Scar tissue is one of the body’s responses to injury. In certain cases, it can also be an impediment to healing.
“The question is: Is the response an over-response?” Dr. Ellen Heber-Katz was asking. “Does the animal really have to scar to the extent it does to cover over a wound?”
For Heber-Katz, an immunologist at the Wistar Institute, the question was both rhetorical and highly practical. She and a team of researchers at Wistar recently demonstrated that when they cut the spinal cord of a mouse but limited the formation of scar tissue at the site, the cord was able to heal. Neurons on both sides of the injury were able to grow and reestablish connections with each other, and within three weeks, the mouse was up and walking around.

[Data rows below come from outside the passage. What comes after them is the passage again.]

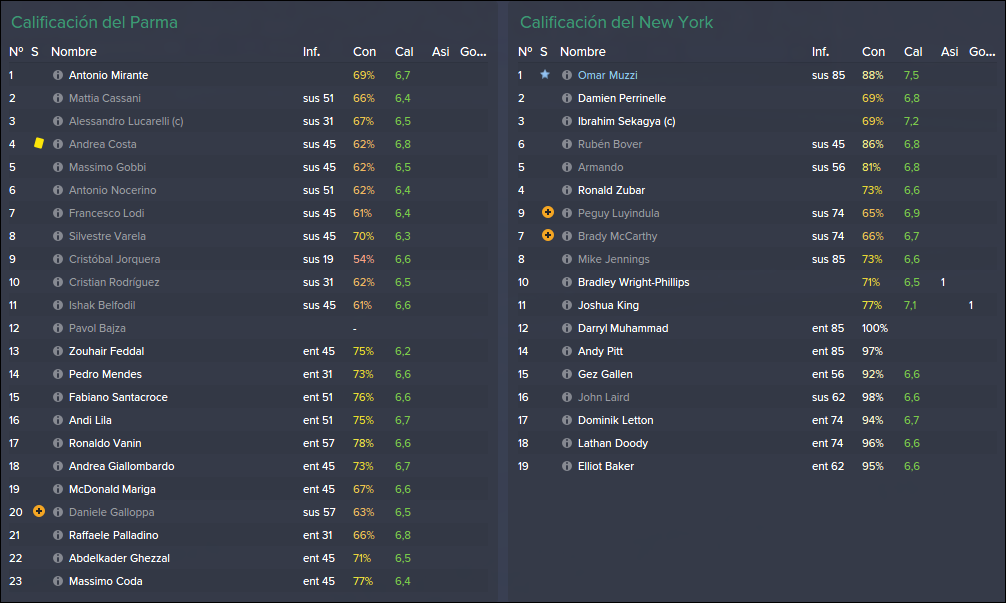Open info icon next to Elliot Baker

click(567, 466)
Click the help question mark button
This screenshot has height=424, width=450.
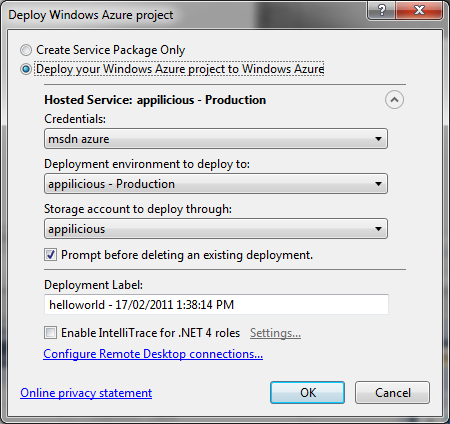[382, 10]
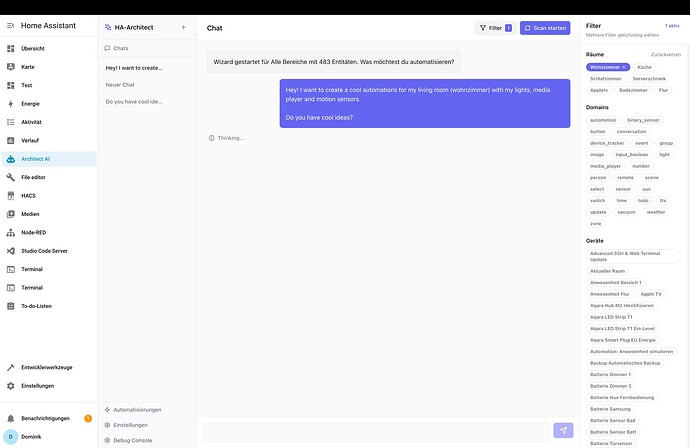Click the Scan starten button

coord(545,28)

“We believe that the scar is presenting a physical barrier” to regeneration, said Heber-Katz, who is also an adjunct professor in pathology and laboratory medicine in the School of Medicine. “It could also be a chemical barrier. But it clearly is a physical barrier.”
Scar tissue is tough stuff, she says. “It’s like a bullet-proof vest.” If it’s not present at the injury, “you get this incredible axonal growth, and animals do recover and walk again. The animals are 75-80 percent normal within three weeks.”
Heber-Katz’s team made two types of injuries in mice. The first involved a complete transectional cutting through the spinal cord, including the dura—the outer layer of protective membranes that encloses the cord. That injury turned out to be permanent.
The other injury involved cutting the cord but not the dura. While the latter bit of “surgical manipulation” was “difficult,” she allows, enough of the dura was left to keep the two ends of the cord close together and stable. It also had the effect of blocking inflammatory cells from the injury site. As a result, she says, “there was no—or very little—scarring.”
As an immunologist, Heber-Katz came to study spinal-cord injuries “out of left field,” in her words. While studying a special strain of mouse that “spontaneously gets auto-immune disease, a form of lupus,” she noticed something unusual. Three weeks after punching holes in the ears of those mice, the holes—including skin, hair, and cartilage—had completely healed. [“Going Where Science Leads,” March/April 2001.] That led her to study the regenerative abilities of the heart and other organ systems, and ultimately to the spinal cord.
Heber-Katz’s team at Wistar included Dr. Alexander Seitz, a postdoctoral fellow, and Elsa Aglow; their findings were first published in the February 1 issue of the Journal of Neuroscience Research. They raise the possibility that recovery from severe spinal-cord injury may be possible not only if the scarring process is prevented, but also if scar tissue can be eliminated after it has formed.
Since the article was published, she says, several pharmaceutical companies have offered to let her test different therapeutic molecules to prevent scarring. “If we can find the molecule that can block scarring and allow or accelerate regeneration,” says Heber-Katz, “then I consider it a great success.”